Figure 10-12. Mean-shift algorithm in action: an initial window is placed over a two-dimensional array of data points and is successively recentered over the mode (or local peak) of its data distribution until convergence
int cvMeanShift( const CvArr* prob_image, CvRect window, CvTermCriteria criteria, CvConnectedComp* comp );
In cvMeanShift()
, the prob_image
, which represents the density of probable locations, may be only
one channel but of either type (byte or float). The window
is set at the initial desired location and size of the kernel
window. The termination criteria
has been described
elsewhere and consists mainly of a maximum limit on number of mean-shift movement
iterations and a minimal movement for which we consider the window locations to have
converged. [153] The connected component comp
contains the
converged search window location in comp->rect
,
and the sum of all pixels under the window is kept in the comp->area
field.
The function cvMeanShift()
is one expression of
the mean-shift algorithm for rectangular windows, but it may also be used for tracking.
In this case, you first choose the feature distribution to represent an object (e.g.,
color + texture), then start the mean-shift window over the feature distribution
generated by the object, and finally compute the chosen feature distribution over the
next video frame.
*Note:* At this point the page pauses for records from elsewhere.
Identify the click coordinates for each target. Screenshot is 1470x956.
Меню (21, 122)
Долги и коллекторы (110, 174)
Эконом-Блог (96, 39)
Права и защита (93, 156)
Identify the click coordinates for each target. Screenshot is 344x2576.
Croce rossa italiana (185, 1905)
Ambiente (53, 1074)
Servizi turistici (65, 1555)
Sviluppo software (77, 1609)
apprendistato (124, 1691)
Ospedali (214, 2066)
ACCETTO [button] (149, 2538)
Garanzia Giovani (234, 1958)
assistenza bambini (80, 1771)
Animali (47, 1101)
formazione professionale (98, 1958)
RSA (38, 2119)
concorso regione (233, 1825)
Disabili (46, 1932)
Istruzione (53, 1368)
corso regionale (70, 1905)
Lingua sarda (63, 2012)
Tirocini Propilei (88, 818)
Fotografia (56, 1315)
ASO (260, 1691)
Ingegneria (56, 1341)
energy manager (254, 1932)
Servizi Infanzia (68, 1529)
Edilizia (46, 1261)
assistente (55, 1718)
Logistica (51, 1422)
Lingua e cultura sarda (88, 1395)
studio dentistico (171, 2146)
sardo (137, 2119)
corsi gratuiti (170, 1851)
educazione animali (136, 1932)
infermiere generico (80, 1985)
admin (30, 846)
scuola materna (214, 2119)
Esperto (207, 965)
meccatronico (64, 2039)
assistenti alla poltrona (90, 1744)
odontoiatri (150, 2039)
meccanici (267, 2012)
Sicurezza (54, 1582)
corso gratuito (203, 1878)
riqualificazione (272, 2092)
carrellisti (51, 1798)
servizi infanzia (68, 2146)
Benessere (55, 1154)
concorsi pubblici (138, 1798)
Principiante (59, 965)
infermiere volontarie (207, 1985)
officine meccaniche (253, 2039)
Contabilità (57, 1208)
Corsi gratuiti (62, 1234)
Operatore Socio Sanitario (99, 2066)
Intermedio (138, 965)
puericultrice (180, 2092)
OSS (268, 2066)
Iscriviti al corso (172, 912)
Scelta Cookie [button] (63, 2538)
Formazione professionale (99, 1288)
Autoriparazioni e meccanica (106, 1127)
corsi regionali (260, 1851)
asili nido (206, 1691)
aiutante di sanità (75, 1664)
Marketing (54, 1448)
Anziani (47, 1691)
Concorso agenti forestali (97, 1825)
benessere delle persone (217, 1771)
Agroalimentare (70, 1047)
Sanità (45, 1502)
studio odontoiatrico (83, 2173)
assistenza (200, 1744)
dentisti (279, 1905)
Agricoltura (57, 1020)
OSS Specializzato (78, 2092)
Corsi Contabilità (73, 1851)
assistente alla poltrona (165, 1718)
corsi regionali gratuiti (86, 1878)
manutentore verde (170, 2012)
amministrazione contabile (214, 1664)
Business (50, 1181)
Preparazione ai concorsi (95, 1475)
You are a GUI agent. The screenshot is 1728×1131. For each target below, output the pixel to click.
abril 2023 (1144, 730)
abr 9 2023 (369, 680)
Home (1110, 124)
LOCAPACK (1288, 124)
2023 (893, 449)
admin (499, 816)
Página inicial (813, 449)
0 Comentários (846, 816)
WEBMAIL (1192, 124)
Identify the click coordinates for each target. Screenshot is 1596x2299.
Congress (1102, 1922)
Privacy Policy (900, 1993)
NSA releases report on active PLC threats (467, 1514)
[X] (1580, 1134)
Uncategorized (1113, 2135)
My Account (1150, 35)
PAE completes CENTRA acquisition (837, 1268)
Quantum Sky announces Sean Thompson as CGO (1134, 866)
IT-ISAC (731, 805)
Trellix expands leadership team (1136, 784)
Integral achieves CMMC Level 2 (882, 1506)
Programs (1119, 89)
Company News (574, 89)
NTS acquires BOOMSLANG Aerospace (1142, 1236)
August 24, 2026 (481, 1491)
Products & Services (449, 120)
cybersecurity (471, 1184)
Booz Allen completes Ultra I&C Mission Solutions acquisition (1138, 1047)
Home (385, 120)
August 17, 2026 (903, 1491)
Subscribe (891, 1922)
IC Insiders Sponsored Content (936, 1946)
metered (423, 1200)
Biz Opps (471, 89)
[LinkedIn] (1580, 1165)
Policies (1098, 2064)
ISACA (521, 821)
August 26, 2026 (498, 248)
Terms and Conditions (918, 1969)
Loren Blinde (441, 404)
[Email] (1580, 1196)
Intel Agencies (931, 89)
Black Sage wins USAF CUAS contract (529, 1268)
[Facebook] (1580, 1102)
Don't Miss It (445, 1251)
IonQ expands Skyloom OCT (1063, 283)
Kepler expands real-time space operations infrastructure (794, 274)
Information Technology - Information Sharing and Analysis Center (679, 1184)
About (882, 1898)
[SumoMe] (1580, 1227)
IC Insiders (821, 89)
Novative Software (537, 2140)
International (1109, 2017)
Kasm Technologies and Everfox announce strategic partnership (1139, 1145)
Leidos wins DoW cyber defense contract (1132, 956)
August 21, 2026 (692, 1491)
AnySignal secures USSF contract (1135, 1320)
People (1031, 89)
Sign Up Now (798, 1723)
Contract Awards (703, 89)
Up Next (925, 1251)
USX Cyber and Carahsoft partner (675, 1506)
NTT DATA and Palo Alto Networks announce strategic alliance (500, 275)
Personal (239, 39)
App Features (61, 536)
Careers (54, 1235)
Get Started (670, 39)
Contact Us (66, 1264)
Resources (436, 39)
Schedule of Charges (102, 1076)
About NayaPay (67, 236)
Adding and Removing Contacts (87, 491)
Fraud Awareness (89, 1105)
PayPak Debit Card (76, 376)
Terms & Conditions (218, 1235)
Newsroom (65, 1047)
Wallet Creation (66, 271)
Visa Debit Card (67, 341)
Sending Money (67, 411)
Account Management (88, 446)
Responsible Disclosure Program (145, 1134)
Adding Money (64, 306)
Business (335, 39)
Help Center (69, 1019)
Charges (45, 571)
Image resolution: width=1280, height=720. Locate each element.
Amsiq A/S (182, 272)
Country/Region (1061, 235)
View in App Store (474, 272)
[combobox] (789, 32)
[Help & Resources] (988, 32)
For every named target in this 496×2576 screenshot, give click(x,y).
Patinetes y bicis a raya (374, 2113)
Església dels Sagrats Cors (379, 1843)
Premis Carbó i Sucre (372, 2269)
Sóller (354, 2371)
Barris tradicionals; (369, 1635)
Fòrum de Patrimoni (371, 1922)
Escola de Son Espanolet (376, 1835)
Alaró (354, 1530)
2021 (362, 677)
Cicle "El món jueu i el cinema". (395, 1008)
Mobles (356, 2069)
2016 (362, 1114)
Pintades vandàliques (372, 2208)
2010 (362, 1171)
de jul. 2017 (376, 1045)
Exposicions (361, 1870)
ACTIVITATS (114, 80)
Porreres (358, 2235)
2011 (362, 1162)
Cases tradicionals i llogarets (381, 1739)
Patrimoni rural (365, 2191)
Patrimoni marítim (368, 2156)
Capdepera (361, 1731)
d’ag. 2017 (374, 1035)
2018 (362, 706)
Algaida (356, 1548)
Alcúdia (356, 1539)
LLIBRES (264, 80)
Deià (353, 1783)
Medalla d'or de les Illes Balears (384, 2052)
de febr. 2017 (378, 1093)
Starting from the current window location, the mean-shift algorithm
will find the new peak or mode of the feature distribution, which (presumably) is
centered over the object that produced the color and texture in the first place. In this
way, the mean-shift window tracks the movement of the object frame by frame.
A related algorithm is the Camshift tracker. It differs from the meanshift in that the search window adjusts itself in size. If you have well-segmented distributions (say face features that stay compact), then this algorithm will automatically adjust itself for the size of face as the person moves closer to and further from the camera. The form of the Camshift algorithm is:
int cvCamShift( const CvArr* prob_image, CvRect window, CvTermCriteria criteria, CvConnectedComp* comp, CvBox2D* box = NULL );
The first four parameters are the same as for the cvMeanShift()
algorithm. The box
parameter, if present, will contain the newly resized box, which also includes the
orientation of the object as computed via second-order moments. For tracking applications,
we would use the resulting resized box
found on the
previous frame as the window
in the next frame.
[149] Because mean-shift is a fairly deep topic, our discussion here is aimed mainly at developing intuition for the user. For the original formal derivation, see Fukunaga [Fukunaga90] and Comaniciu and Meer [Comaniciu99].
[150] The word "essentially" is used because there is also a scale-dependent aspect of mean-shift. To be exact: mean-shift is equivalent in a continuous distribution to first convolving with the mean-shift kernel and then applying a hill-climbing algorithm.
[151] Iterations are typically restricted to some maximum number or to some epsilon change in center shift between iterations; however, they are guaranteed to converge eventually.
[152] A rectangular kernel is a kernel with no falloff with distance from the center, until a single sharp transition to zero value. This is in contrast to the exponential falloff of a Gaussian kernel and the falloff with the square of distance from the center in the commonly used Epanechnikov kernel.
[153] Again, mean-shift will always converge, but convergence may be very slow near the local peak of a distribution if that distribution is fairly "flat" there.